Maintenance costs are related to the operation of the wind parks, in terms of environmental conditions (saline air, saline water, etc) and safety related operational decisions (wind speed and stability of the construction). There are other effects such as variability of the wind speed, affecting the grid where the power is introduced, further enlarging the cost-related issues to the grid itself [22]. Choice of instrumentation is also important to avoid operational problems in the grid [23,24,25]. Weak grids will operate at a lower power than the capacity for power generation from the wind park itself, and the choice of control strategy (voltage- or power-based criterium) will greatly affect the impact [26]. Limitations in storage capacity will impose limits in peak voltage as a safety margin.
In this paper, we perform a feasibility study of a concept for multi-objective optimization (MOO) scheme integrated with MPC and applied on a relevant study case: a windmill park. The combined scheme addresses optimization criteria on a priority-based algorithm, resulting in a multi-objective optimization priority MPC (MOOP-MPC ). Economic costs are taken into account along with safety related limitations [27]. Comparison to a global priority optimization formulation is performed to analyse the best strategy for long-term impact. An existing model for a windmill park and updated cost function is used in Matlab/Simulink. Here, the estimation of wind speed is the basis for control feedback law and a real-time estimation scheme is proposed. The hypothesis tested in this study is whether the choice of the MOOP objectives will have an effect on the global performance output and efficiency of the system.

2. Materials and Methods

Model predictive control is an advanced control strategy well established over the past decades and commonly employed in the so-called money making industry, where economic costs are highly relevant [28,29,30]. For processes consisting of multiple interacting sub-systems, with highly coupled dynamics, multivariable MPC algorithms are demanding in terms of model data availability and computational costs. Instead, a much lighter version, ignoring interactions (if weak enough) or used with decoupling matrices (if interactions are strong), is that of decentralized MPC. As a trade-off solution, with interaction information communicated among the sub-systems, is the distributed MPC [4,5], also a well established MPC strategy.
In this paper, we use a distributed MPC algorithm presented in [4,5], with a tailored optimization scheme described hereafter. For nonlinear systems, in our version of MPC, linearization of the process model is not necessary, in the condition that the step response of system dynamics matrix is updated at every sampling time and the step input to obtain it has the amplitude in the region of the expected steady state values of the controller output (due to nonlinear dynamics, if large input is used, the information matrix no longer has information upon the specific operation point currently used). This is a special version of the MPC, especially suitable for data driven formulation; see comprehensive details in [31,32].

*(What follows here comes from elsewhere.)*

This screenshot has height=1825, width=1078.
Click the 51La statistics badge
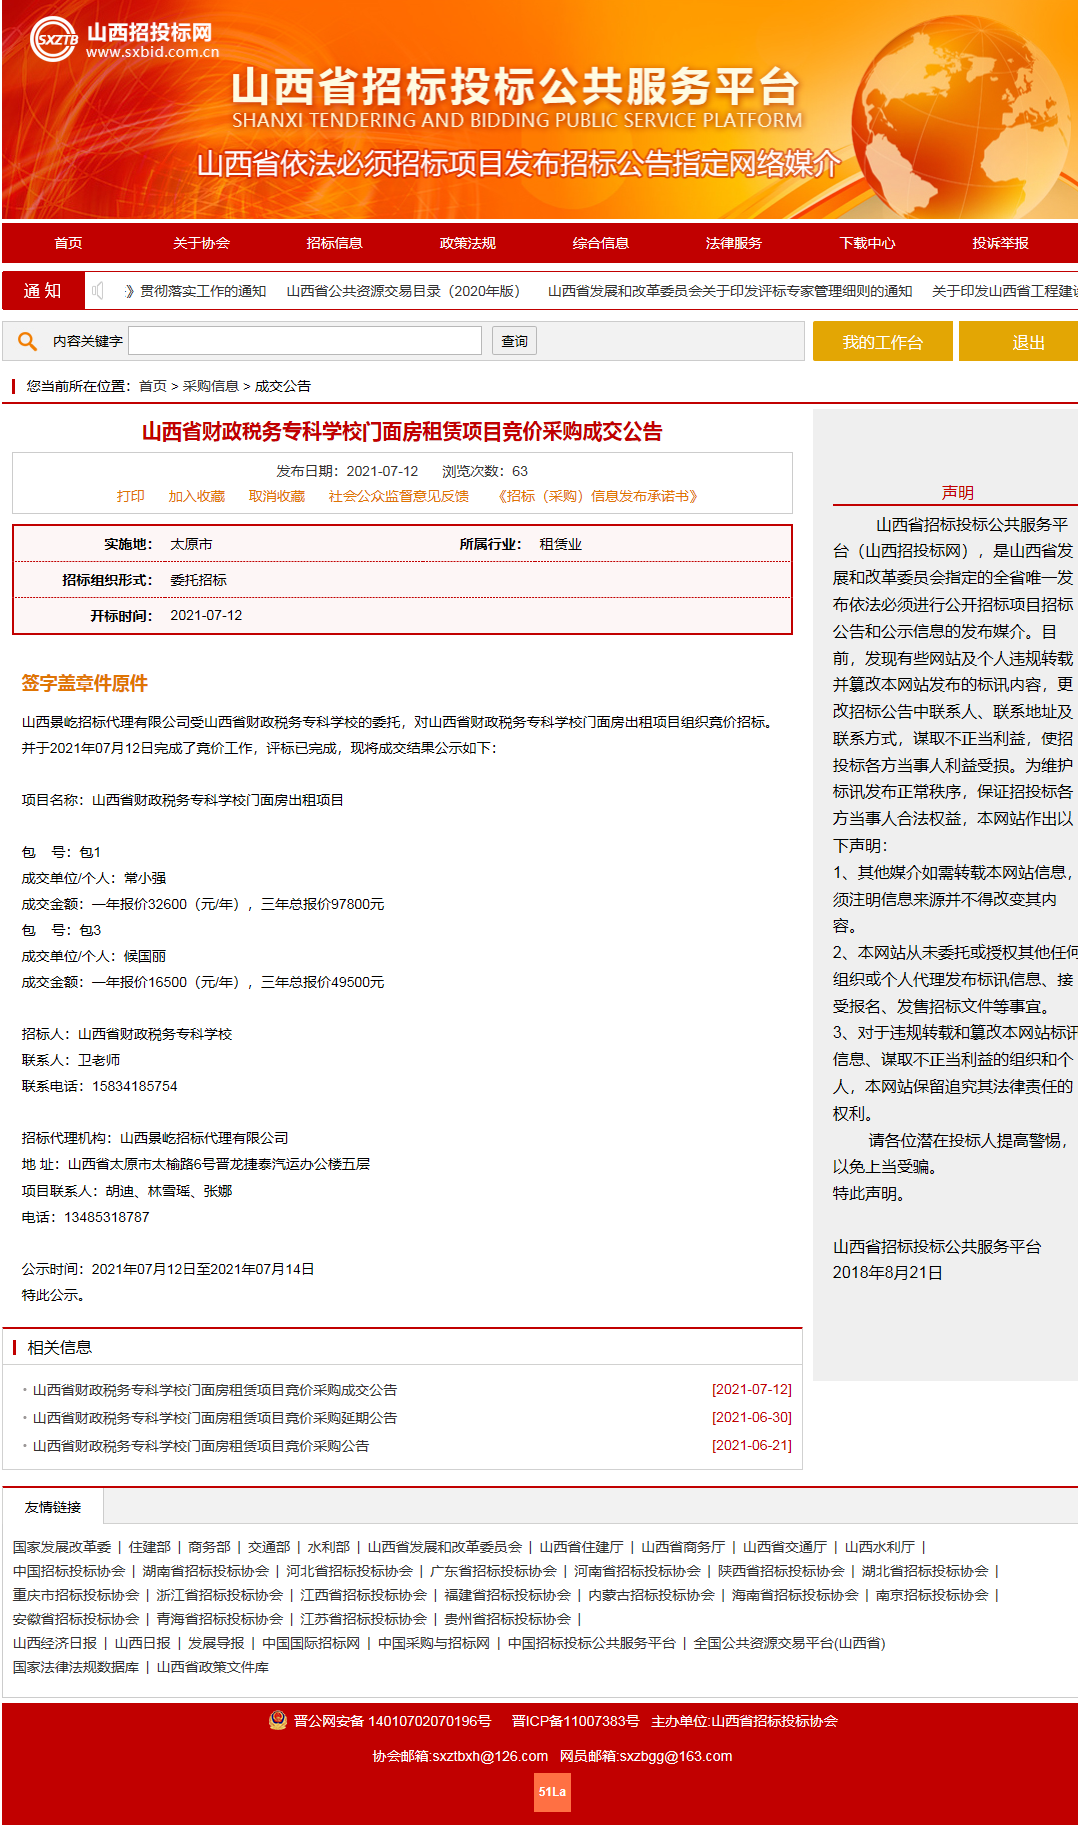coord(552,1792)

2.1. Multi Objective Optimization with Priorities

The new approach for wide-area control of systems is to have decentralized and distributed control layers throughout the global system output to be controlled [10,33]. Assuming the inner/lower layer of control works adequately, the upper level can deal with objectives other than absolute output, or combinations thereof with economic and environmental objectives.
At this point, we introduce the prioritized multi-objective optimization (MO) algorithm. This is a simplified approach compared to those proposed in the literature [34,35,36,37,38]. As with any process, the safety constraint is set as a hard constraint, given limit value intervals for all input–output variables. If this condition is not satisfied, a pre-set of (suboptimal) safety values are given to the process operation units. This step is implemented as proposed in [39]. If this condition is fulfilled, then the next priority is to meet the product specifications, i.e., performance tolerance error intervals and/or maintenance costs are evaluated. Finally, if this is also fulfilled, then the optimization minimizes the control effort, i.e., enters energy saving operation of the plant. The performance and other long-term costs are soft constraints, i.e., they are tailored to fit the objective at hand and not to minimize a specific cost goal. This allows a much faster computational convergence while process operation remains active within safety bounds. The sequential (prioritized) flowchart is iterated at every sampling period and the computational time within iteration is recorded.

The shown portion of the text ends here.